Alden and any stockholders desiring to exercise such statutory appraisal rights
will have the rights and duties and must follow the procedures set forth in
section 76 and in sections 86 through 98, inclusive, of chapter 156B of the
General Laws of Massachusetts in order to perfect such rights. A brief summary
of section 76 and sections 86 through 98, inclusive, of chapter 156B of the
General Laws of Massachusetts is set forth below. THE FOLLOWING SUMMARY DOES NOT
PURPORT TO BE A COMPLETE STATEMENT OF THE PROCEDURES TO BE FOLLOWED BY
STOCKHOLDERS DESIRING TO EXERCISE THEIR STATUTORY APPRAISAL RIGHTS AND IS
QUALIFIED IN ITS ENTIRETY BY EXPRESS REFERENCE TO THOSE SECTIONS, THE FULL TEXT
OF WHICH IS INCLUDED IN EXHIBIT D ATTACHED HERETO. STOCKHOLDERS ARE URGED TO
READ EXHIBIT D IN ITS ENTIRETY SINCE FAILURE TO COMPLY WITH THE PROCEDURES SET
FORTH THEREIN MAY RESULT IN THE LOSS OF STATUTORY APPRAISAL RIGHTS.

     To exercise appraisal rights under Massachusetts law, a stockholder must
(i) deliver to Alden, before the stockholder vote on the action giving rise to
such appraisal rights, a written objection to such action stating that such
stockholder intends to demand payment for his or her shares through the exercise
of his or her statutory appraisal rights if such action is consummated, (ii) not
vote in favor of or consent to such action and (iii) within twenty (20) days
after the date of 


                                      -14-
<PAGE>


mailing to such stockholder of a written notice that the
action giving rise to such rights has been consummated or become effective, make
written demand upon Alden for payment of his or her shares and an appraisal of
the value thereof. Alden shall, within ten (10) days after the date on which
such action became effective, notify each stockholder who filed written
objection meeting the requirements of Section 86 and whose shares were not voted
in favor of such action that the action approved at the meeting of stockholders
has become effective. The written objection described in clause (i) above may be
sent to Alden, c/o Robert C. Rives, Jr., Esq., Burns & Levinson LLP, 125 Summer
Street, Boston, MA 02110-1624.

     Once written demand for payment is made as described above, if the
dissenting stockholder and Alden reach agreement on the fair value of such
stockholder's shares, Alden will pay to such stockholder the fair value of such
shares, within thirty (30) days after the expiration of the period during which
the demand may be made. If, within such thirty-day (30-day) period, the parties
fail to agree as to the fair value of such shares, Alden or the stockholder may
have such fair value determined by judicial proceedings by filing a bill in
equity in Massachusetts Superior Court for Worcester County within four (4)
months after the thirty-day (30-day) period expires. For the purposes of
Superior Court determination, the value of the shares is to be determined as of
the day preceding the date of the vote of the stockholders approving the action
giving rise to the appraisal rights, and shall be exclusive of any element of
value arising from the expectation or accomplishment of such action.

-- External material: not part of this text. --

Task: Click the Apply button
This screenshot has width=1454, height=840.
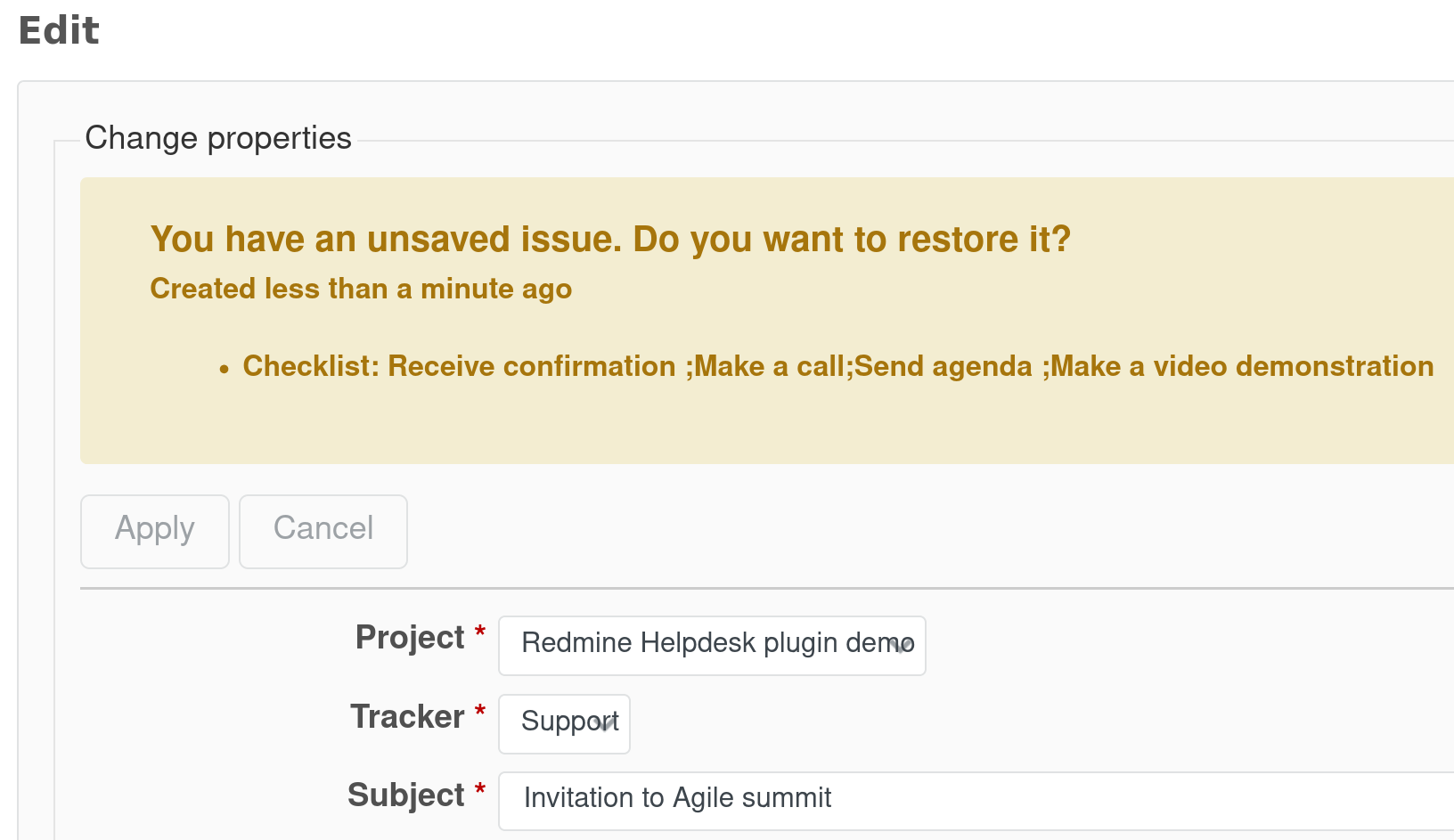Action: coord(154,531)
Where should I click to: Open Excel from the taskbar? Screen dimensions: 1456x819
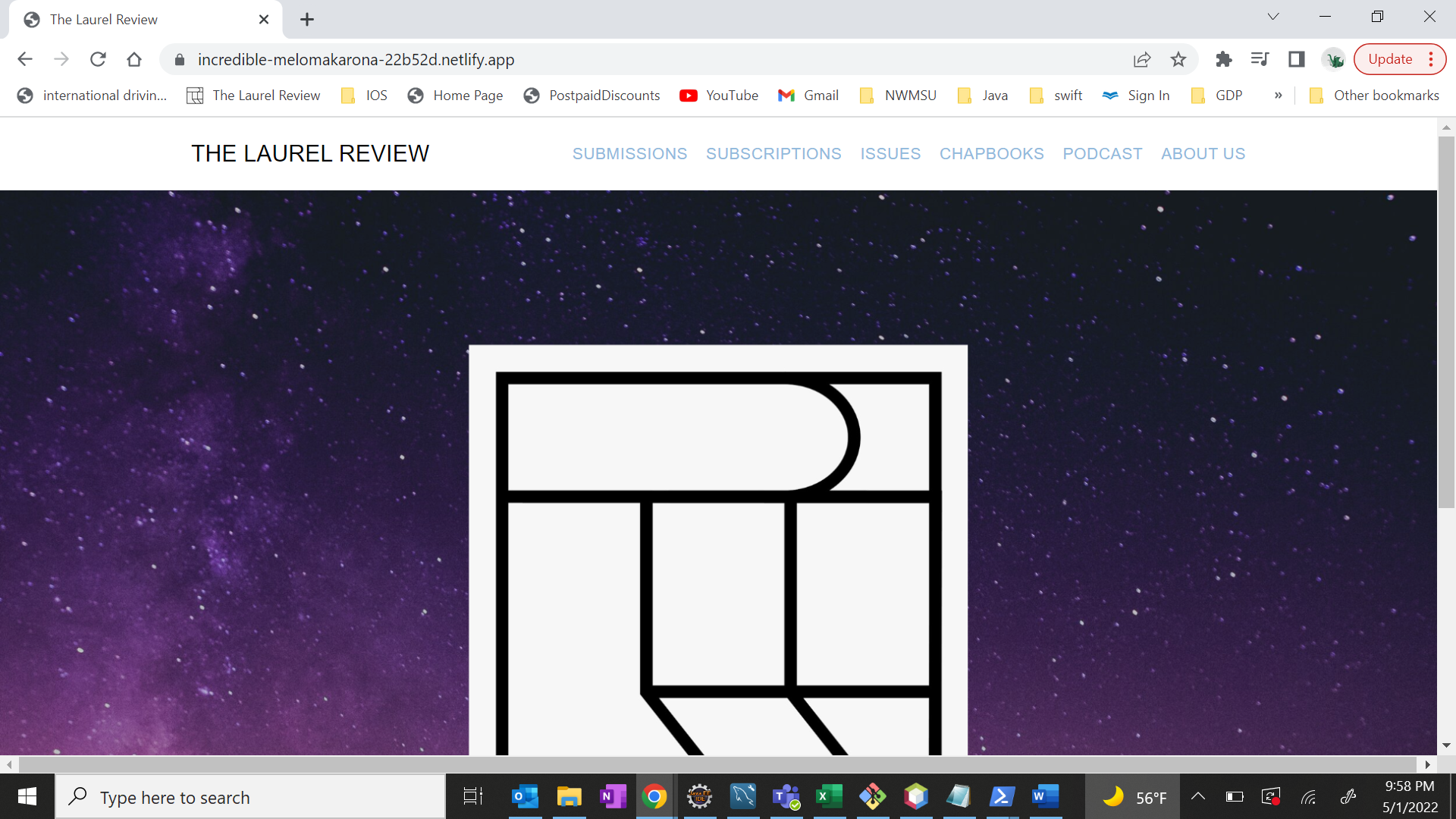[x=830, y=796]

     Failure to satisfy all of the conditions described above and set forth in
section 76 and sections 86 through 98, inclusive, of chapter 156B of the General
Laws of Massachusetts will preclude a stockholder's claim of statutory appraisal
rights under Massachusetts law. However, a stockholder who fails to perfect his
or her statutory appraisal rights will nevertheless remain a stockholder of
Alden entitled to all the rights and benefits appurtenant thereto.

     Under section 98 of chapter 156B of the General Laws of Massachusetts, the
enforcement by a dissenting stockholder of such stockholder's right to receive
payment for his or her shares in the manner provided by section 76 and sections
86 through 98, inclusive, of chapter 156B of the General Laws of Massachusetts
is stated to be the exclusive remedy of a stockholder objecting to the
Transaction, except upon the grounds that consummation of the Transaction will
be or is illegal or fraudulent as to that stockholder.